In all, more than 16 million Americans would put on the uniform of the soldier, the sailor, the airman, the Marine, the Coast Guardsman or the Merchant Mariner. They came from city streets and prairie towns, from public high schools and West Point. They were a modest bunch, and still are. The ranks were filled with men like Army Private Joe Sakato. In heavy fighting in France, he saw a good friend killed, and charged up a hill determined to shoot the ones who did it. Private Sakato ran straight into enemy fire, killing 12, wounding two, capturing four, and inspiring his whole unit to take the hill and destroy the enemy. (Applause.) Looking back on it 55 years later, Joe Sakato said, "I'm not a hero. Nowadays they call what I did 'road rage.'" (Laughter.)
This man's conduct that day gained him the Medal of Honor, one of 464 awarded for actions in World War II. Americans in uniform served bravely, fought fiercely and kept their honor -- even under the worst of conditions. Yet they were not warriors by nature. All they wanted was to finish the job and make it home. One soldier in the 58th Armor Field Artillery was known to have the best-kept rifle in the unit. He told his buddies he had plans for that weapon after the war. He said, "I want to take it home, cover it in salt, hang it on a wall in my living room so I can watch it rust."
These were the modest sons of a peaceful country, and millions of us are very proud to call them Dad. They gave the best years of their lives to the greatest mission their country ever accepted. (Applause.) They faced the most extreme danger, which took some and spared others, for reasons only known to God.
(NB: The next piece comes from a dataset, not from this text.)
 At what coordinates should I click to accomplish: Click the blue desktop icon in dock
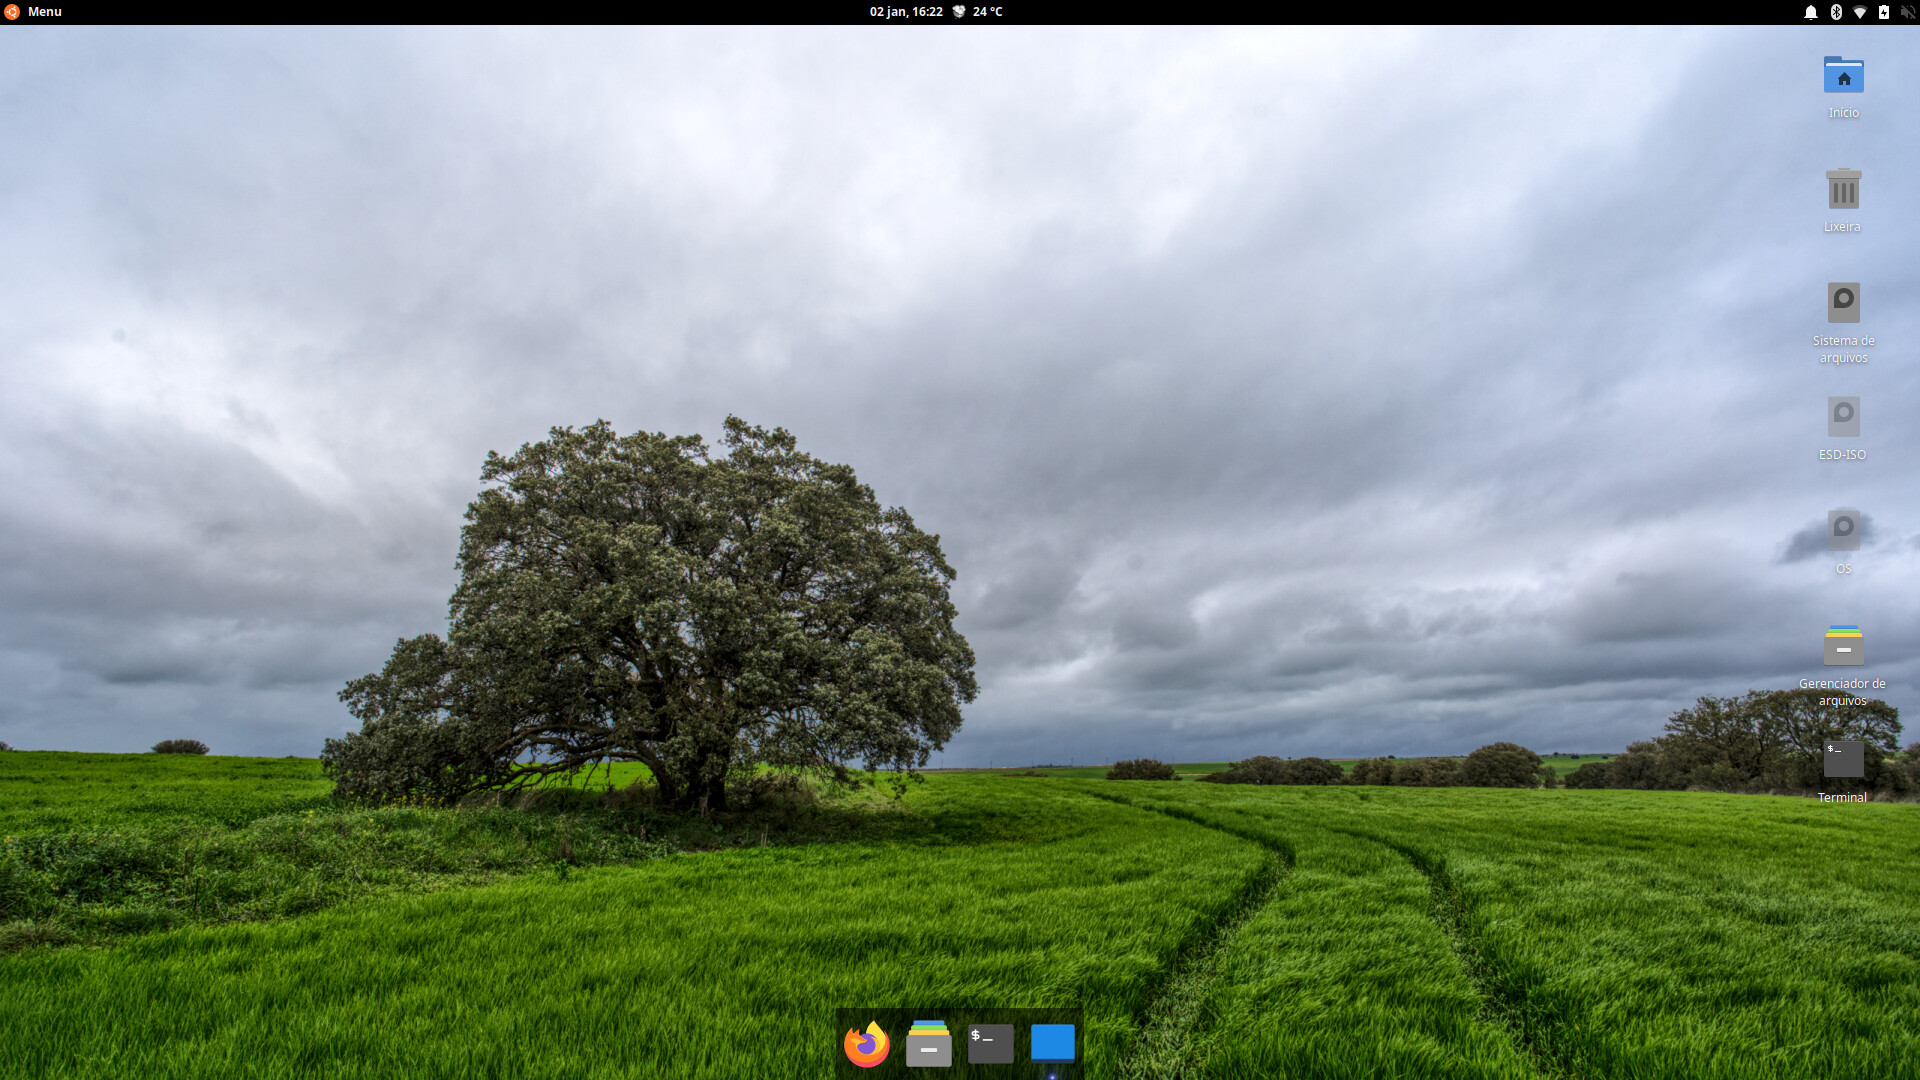[1052, 1042]
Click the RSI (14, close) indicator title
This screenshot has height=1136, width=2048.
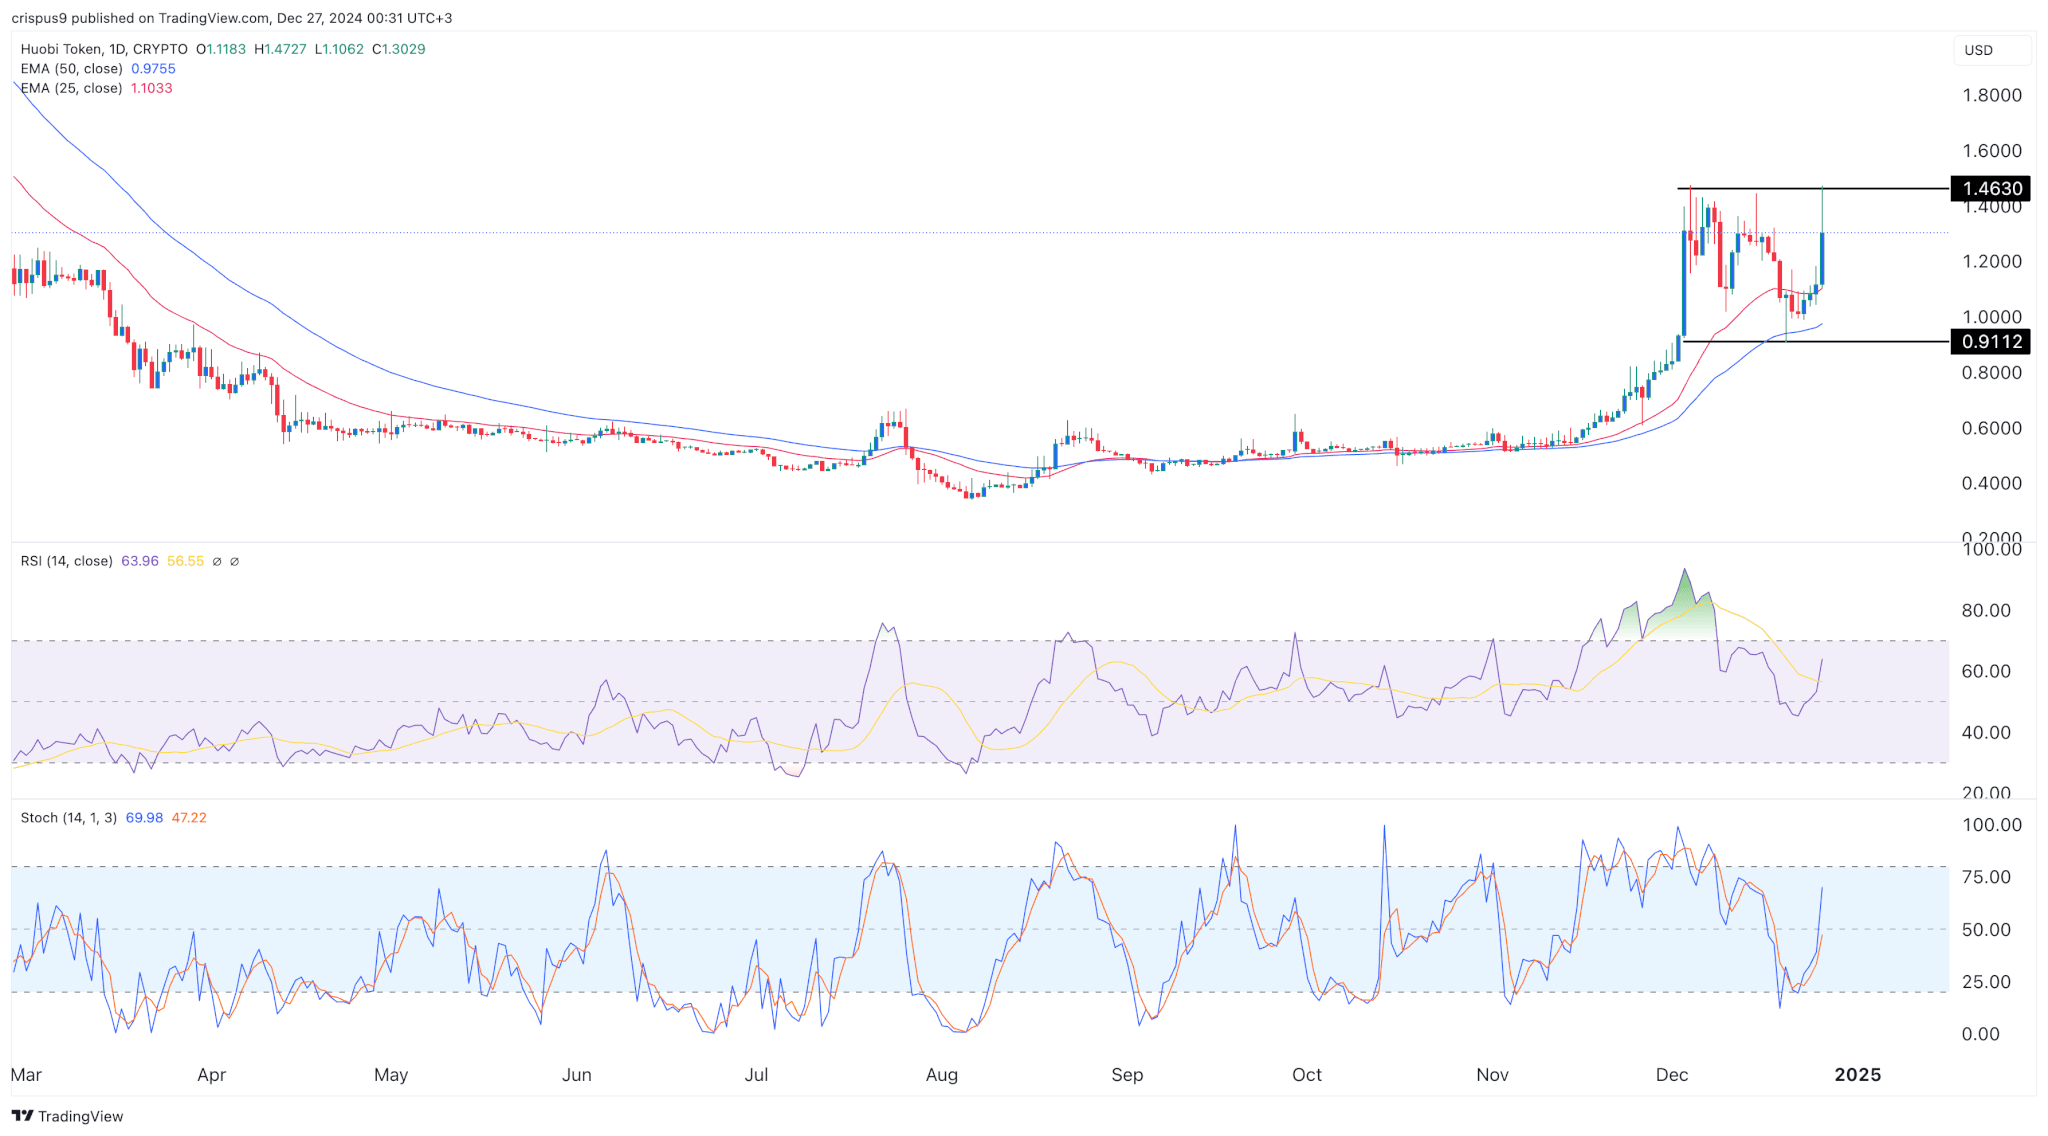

And wherever they advanced or touched ground, they are remembered for their goodness and their decency. A Polish man recalls being marched through the German countryside in the last weeks of the war, when American forces suddenly appeared. He said, "Our two guards ran away. And this soldier with little blonde hair jumps off his tank. 'You're free,' he shouts at us. We started hugging each other, crying and screaming, 'God sent angels down to pick us up out of this hell place.'"
Well, our boys weren't exactly angels. They were flesh and blood, with all the limits and fears of flesh and blood. That only makes the achievement more remarkable -- the courage they showed, in a conflict that claimed more than 400,000 American lives, leaving so many orphans and widows and Gold Star Mothers.
The soldiers' story was best told by the great Ernie Pyle, who shared their lives and died among them. In his book, "Here Is Your War," he described World War II as many veterans now remember it. It is a picture, he wrote, "of tired and dirty soldiers, who are alive and don't want to die; of long, darkened convoys in the middle of the night; of shocked, silent men wandering back down the hill from battle; of Jeeps and petrol dumps and smelly bedding roles and C-rations; and blown bridges and dead mules and hospital tents and shirt collars greasy-black from months of wearing; and of laughter, too, and anger, and wine, and lovely flowers and constant cussing. All these, it is composed of; and of graves and graves and graves."
On this Memorial Day weekend, the graves will be visited, and decorated with flowers and flags. Men whose step has slowed are thinking of boys they knew when they were boys together. And women who watched the train leave, and the years pass, can still see the handsome face of their young sweetheart. America will not forget them, either.
At this place, at this Memorial, we acknowledge a debt of long-standing to an entire generation of Americans: those who died; those who fought and worked and grieved and went on. They saved our country, and thereby saved the liberty of mankind. And now I ask every man and woman who saw and lived World War II -- every member of that generation -- to please rise as you are able, and receive the thanks of our great nation.